E adesso - mi è venuto spontaneo chiedermi, da che parte lo oriento il cuore, visto che ambedue le orecchiette e i ventricoli sono occupati e in pena? Con chi mi consolo se tutti e due i "miei" Paesi sembrano fare a gara a chi è più deludente, pasticcione, inefficiente e anche un po' mascalzone? Il governo di Romano Prodi - votato da coloro che si erano sentiti indignati e umiliati dal suo predecessore Silvio Belusconi che si faceva fare le leggi "personali", che andava agli incontri internazionali e poi nelle foto di gruppo faceva le corna, che andava in Bulgaria e con due parole licenziava giornalisti come Enzio Biagi, che andava a Wall Street e esortava gli uomini della finanza americana a investire in Italia perché le segretarie sono carine - è "in salvo" da ormai un anno e mezzo. Ogni volta (cioè a ogni votazione del Senato) sembra sul punto di cadere e poi rimane in sella per miracolo, circondato com'è da alleati che concepiscono la partecipazione al governo come niente altro che un modo per esere "visibili", col risultato che ormai il suo obiettivo non è più quello nobilissimo di cambiare le tante cose che ancora impediscono all'Italia di diventare un Paese moderno ma quello molto meno nobile di galleggiare, cosa che come sa la gente di mare riesce meglio se si rimane perfettamente immobili. Ma questo è governare?
Quanto a George Bush, lui non ha problemi di galleggiamento perché a garantirglielo sono le istituzioni, molto più solide di quelle italiane. Ma è chiaro che ormai quasi tutti aspettano soltanto che finisca la sua permanenza alla Casa Bianca, contrassegnata soprattutto - direi - da un'incredibile leggerezza: ha attaccato l'Iraq con l'idea che le truppe americane sarebbero state accolte con lanci di fiori e gli unici fiori visti sono quelli portati dai parenti sulle tombe di tutti quei ragazzi in divisa morti; ha trascurato come se la cosa non lo riguardasse una tragedia come quella di New Orleans; in merito all'Iran ha parlato di "terza guerra mondiale" (un'espressione che solo a sentirla le schiene normali sono scosse da un brivido) e ora sappiamo che mentre lui parlava era già al corrente del rapporto dell'intelligence secondo cui il proramma nucleare iraniano è fermo da almeno quattro anni. Per non parlare di tante altre cose come le notizia di venerdì di cui si diceva.

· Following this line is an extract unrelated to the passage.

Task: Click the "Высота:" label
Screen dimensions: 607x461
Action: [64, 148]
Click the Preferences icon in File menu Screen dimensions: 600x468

C'è comunque una differenza, fra le due situazioni, ed è che a Washington, quando il momento arriverà, Bush sarà sostituito da qualcuno che comunque - anche se il "parco candidati" non è poprio esaltante - sarà meglio di lui. Quando l'ora scoccherà per Prodi, invece, sarà il ritorno di Berlusconi, con al seguito le corna, le segretarie carine e gli editti bulgari, o comunque cose simili.